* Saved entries
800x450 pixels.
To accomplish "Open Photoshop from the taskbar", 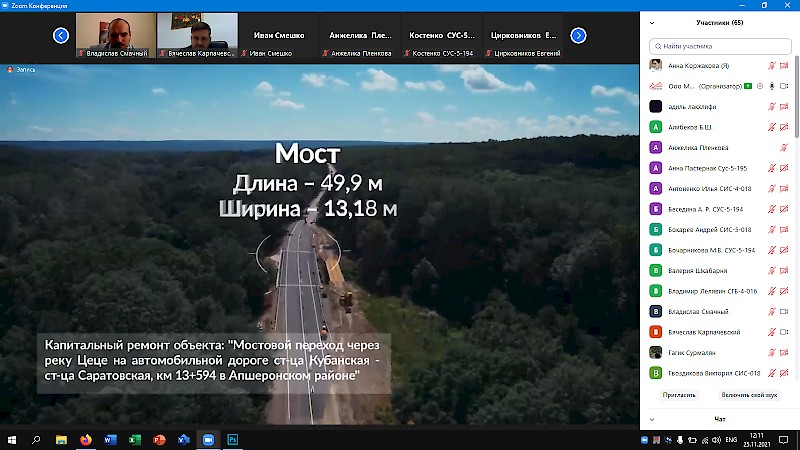I will pos(233,439).

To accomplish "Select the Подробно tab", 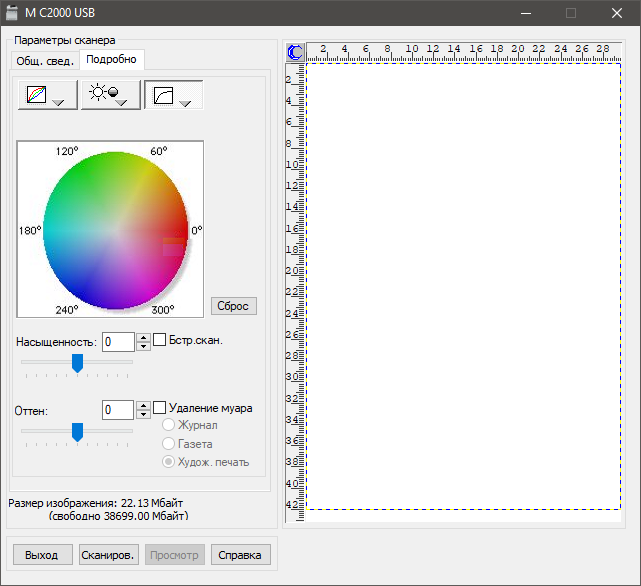I will coord(112,59).
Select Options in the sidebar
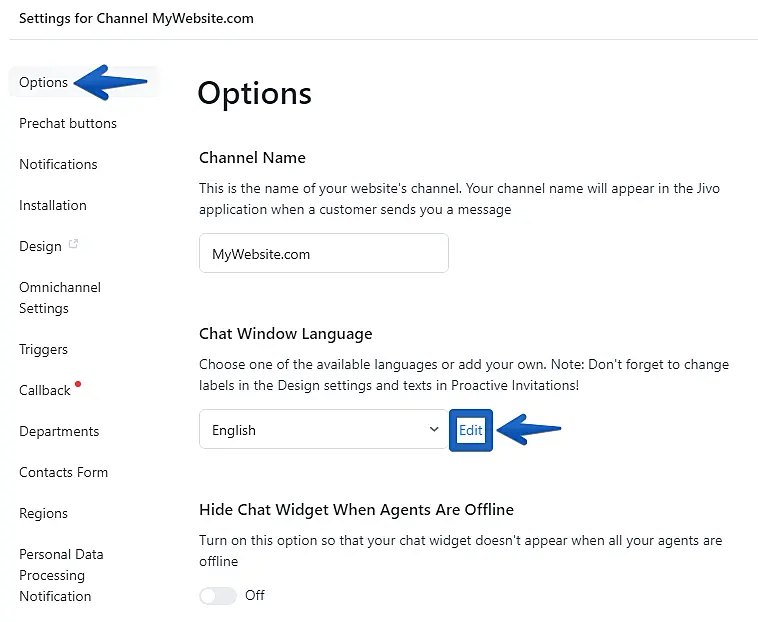The width and height of the screenshot is (758, 622). coord(44,82)
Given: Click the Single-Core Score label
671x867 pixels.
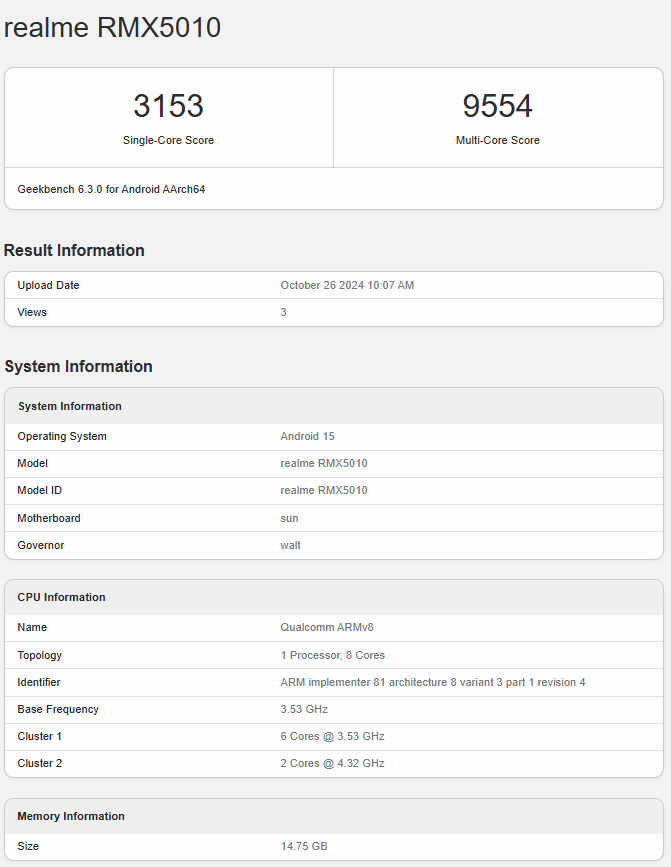Looking at the screenshot, I should (168, 140).
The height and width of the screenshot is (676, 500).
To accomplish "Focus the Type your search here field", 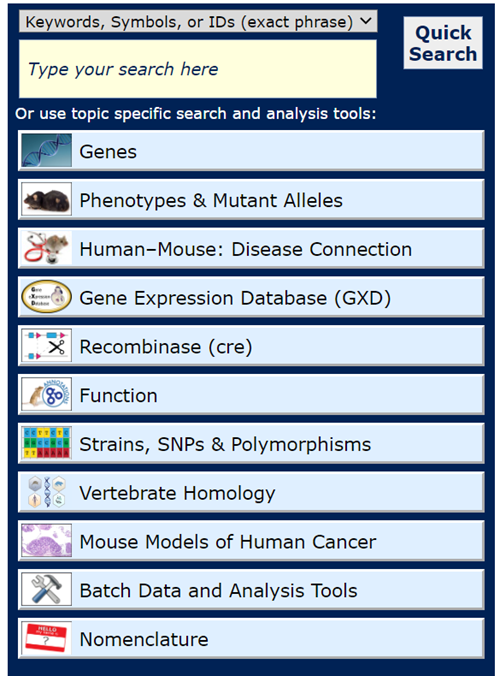I will tap(198, 69).
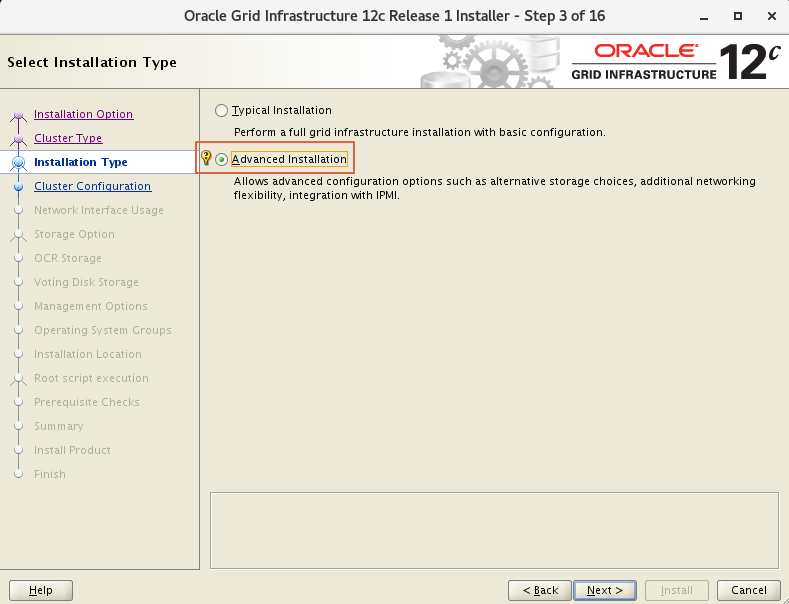The height and width of the screenshot is (604, 789).
Task: Select the Advanced Installation radio button
Action: coord(222,160)
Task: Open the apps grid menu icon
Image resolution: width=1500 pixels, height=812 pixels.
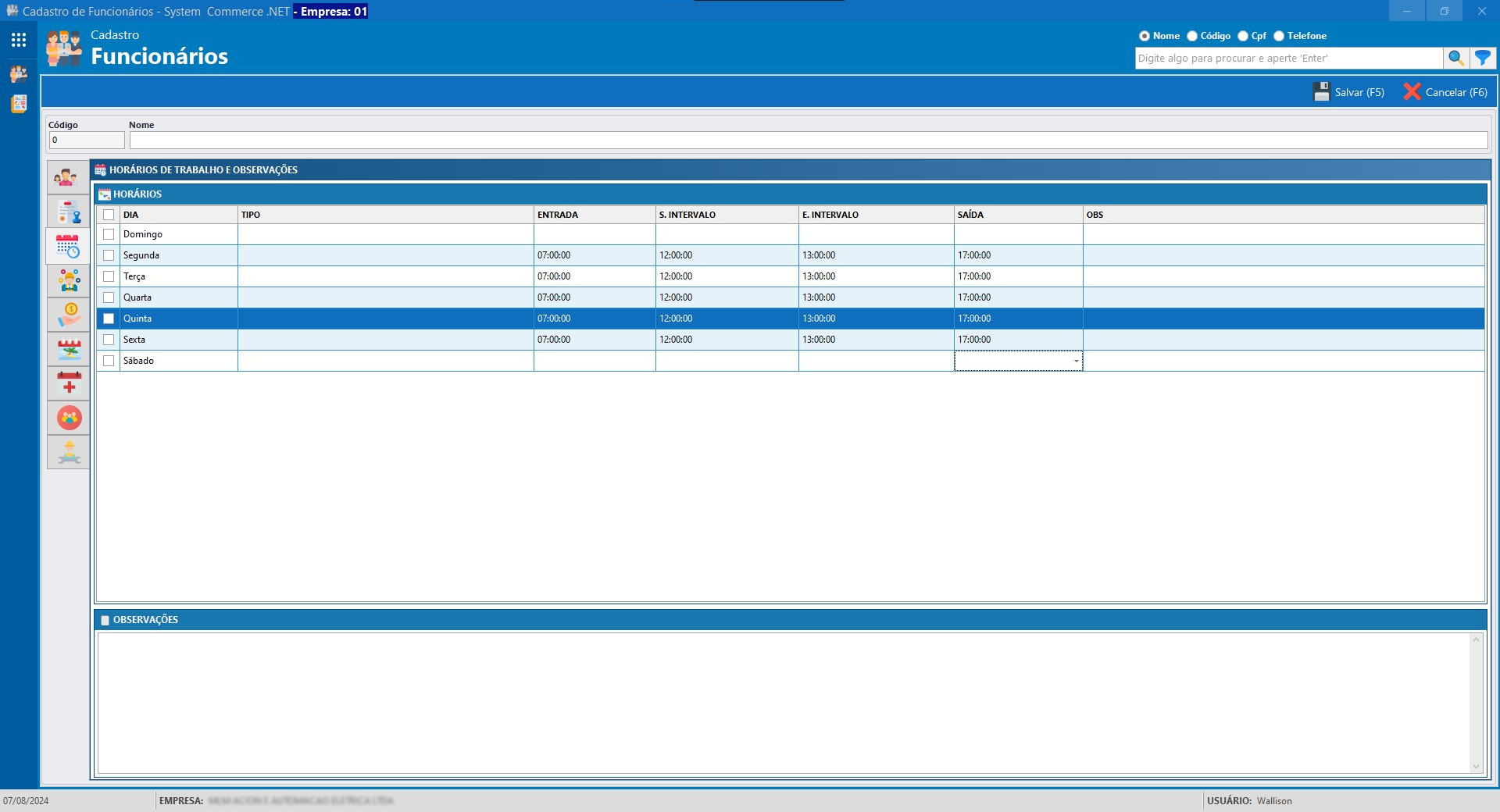Action: point(19,40)
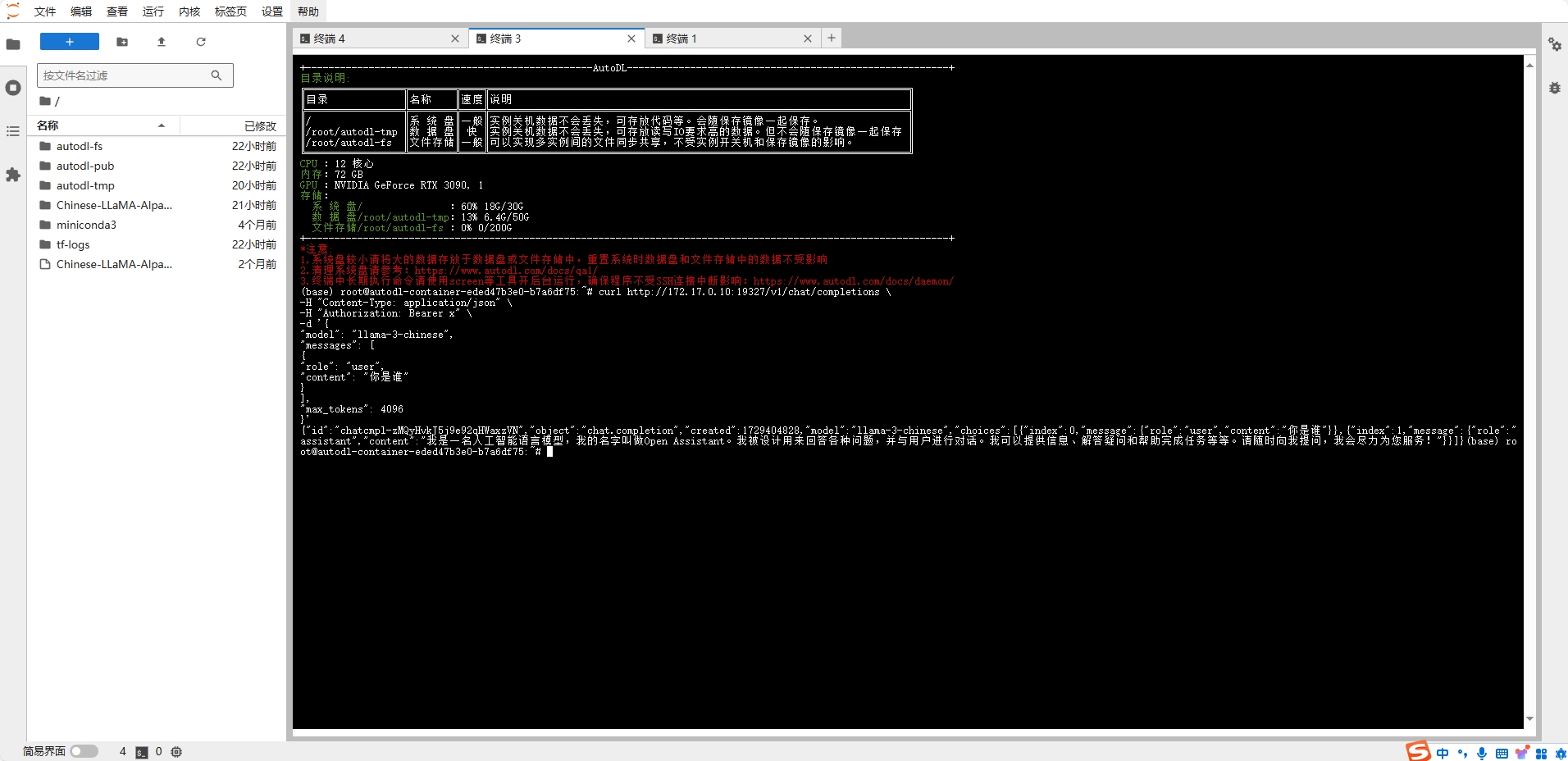Viewport: 1568px width, 761px height.
Task: Click the new folder icon
Action: tap(122, 42)
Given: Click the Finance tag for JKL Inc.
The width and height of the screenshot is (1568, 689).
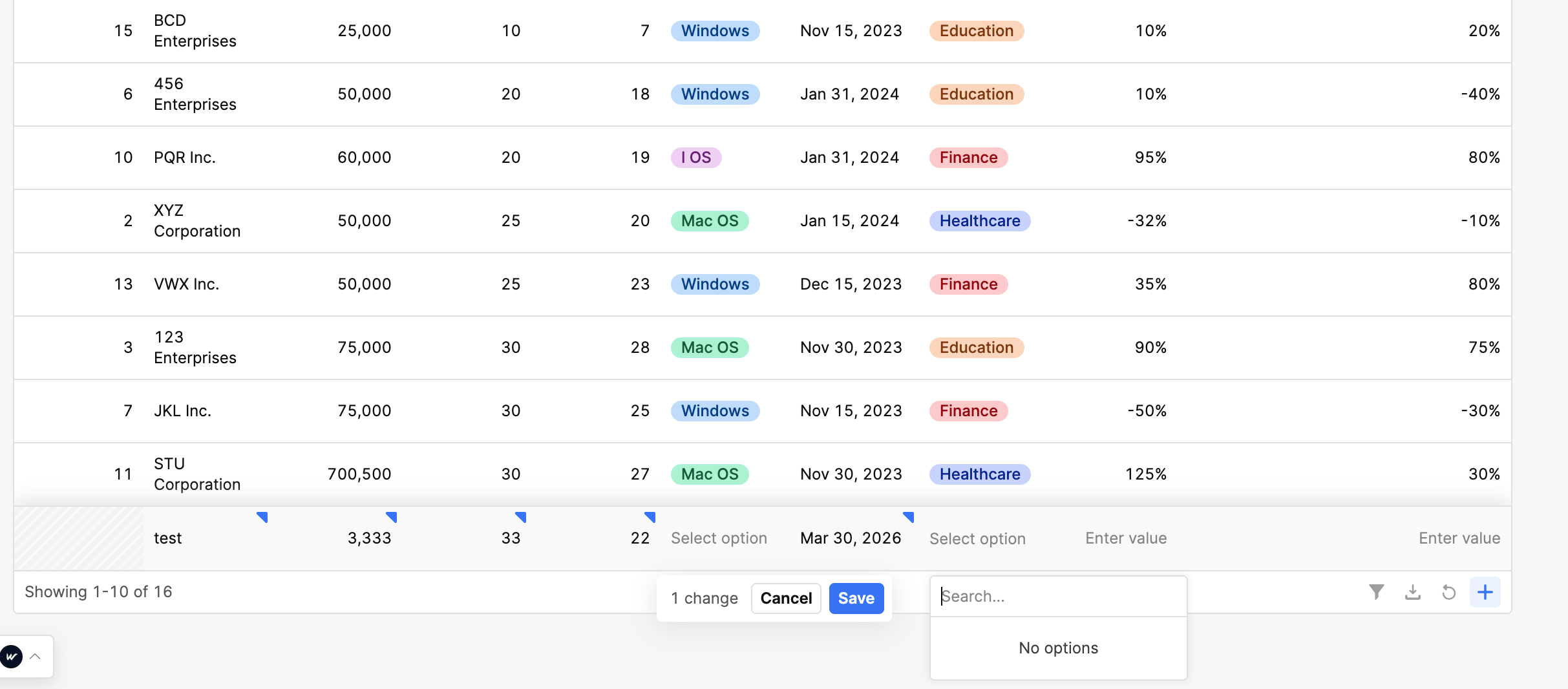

* Assigned task
Among the entries above, count every line containing the string "Given". Your reply must be that number alone.

* Exercise solution
2